Isn't the IEA always high, and the EIA more conservative?

Yes Exactly! The IEA data is always premature and usually too high. But there is a huge discrepancy between the EIA's Short Term Energy Report and the IEA data. The EIA's Short Term Energy Report had OPEC production, December to May down by 855,000 bp/d. But the IEA, for the same period, had OPEC production up by 300,000 bp/d. That is a discrepancy of 1,155,000 bp/d. It is hard to reconcile that kind of difference.

December to June the discrepancy closes from down by 555,000 bp/d (EIA) to up by 500 bp/d, (IEA) a difference of only 1,055,000 bp/d. Still a difference too large to be reconciled.

But you must wait until the EIA publishes its International Petroleum Monthly to get data that is checked and cross checked and far more accurate than the IEA's premature data. The latest issue has the May data. That data has OPEC production down by 607,000 bp/d, December to May and World production down by 981,000 December to May, crude + condensate.
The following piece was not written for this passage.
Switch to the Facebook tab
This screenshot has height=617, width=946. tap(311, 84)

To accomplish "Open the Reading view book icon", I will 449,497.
There is absolutely no chance that the world will produce more crude oil in June 06 than in December of 05. I am expecting a slight increase in June however but a subsequent drop in July.

http://www.eia.doe.gov/ipm/contents.html

Did anyone notice that Iraq's figures are exactly the same three months in a row?

OPEC has been taking hits for publishing bogus data on oil production; the US colonial masters dont' seem any different.

Copy and Paste.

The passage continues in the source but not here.